Accurate Calculation of Rate Constant and Isotope Effect for the F + H2 Reaction by the Coupled 3D Time-Dependent Wave Packet Method on the Newly Constructed Ab Initio Ground Potential Energy Surface

• Published in: The journal of physical chemistry. A, Molecules, spectroscopy, kinetics, environment, & general theory Vol. 126; no. 21; pp. 3311 - 3328
• Main Authors: Naskar, Koushik, Ghosh, Sandip, Adhikari, Satrajit
• Format: Journal Article
• Language: English; Japanese
• Published: American Chemical Society 02.06.2022
• Subjects: A: Structure, Spectroscopy, and Reactivity of Molecules and Clusters
• ISSN: 1089-5639; 1520-5215; 1520-5215
• DOI: 10.1021/acs.jpca.2c01209

We employ coupled three-dimensional (3D) time dependent wave packet formalism in hyperspherical coordinates for reactive scattering problem on the newly constructed ab initio calculated ground adiabatic potential energy surface for the F + H2/D2 reaction. The convergence profiles for various reactive channels are depicted at low collision energy regimes with respect to the total angular momentum (J) quantum numbers.
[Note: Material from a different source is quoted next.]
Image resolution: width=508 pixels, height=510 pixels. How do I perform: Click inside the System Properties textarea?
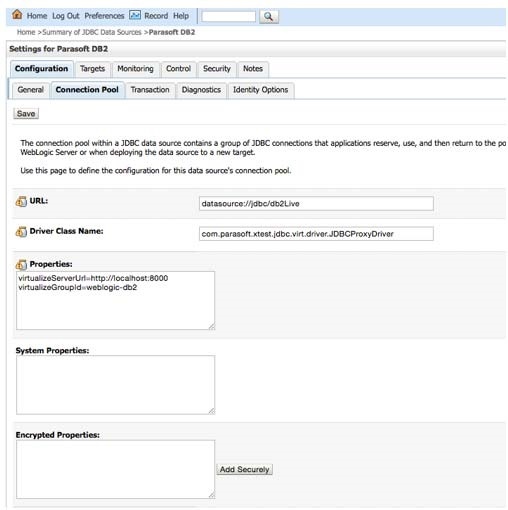pos(115,385)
For two different reactant diatomic molecules (H2 and D2) initially at their respective ground roto-vibrational state (v = 0, j = 0), calculated state-to-state as well as total integral cross sections as a function of collision energy, temperature dependent rate constants, and the kinetic isotope effect for various reactivity profiles of F + H2 and F + D2 reactions are presented along with previous theoretical and experimental results.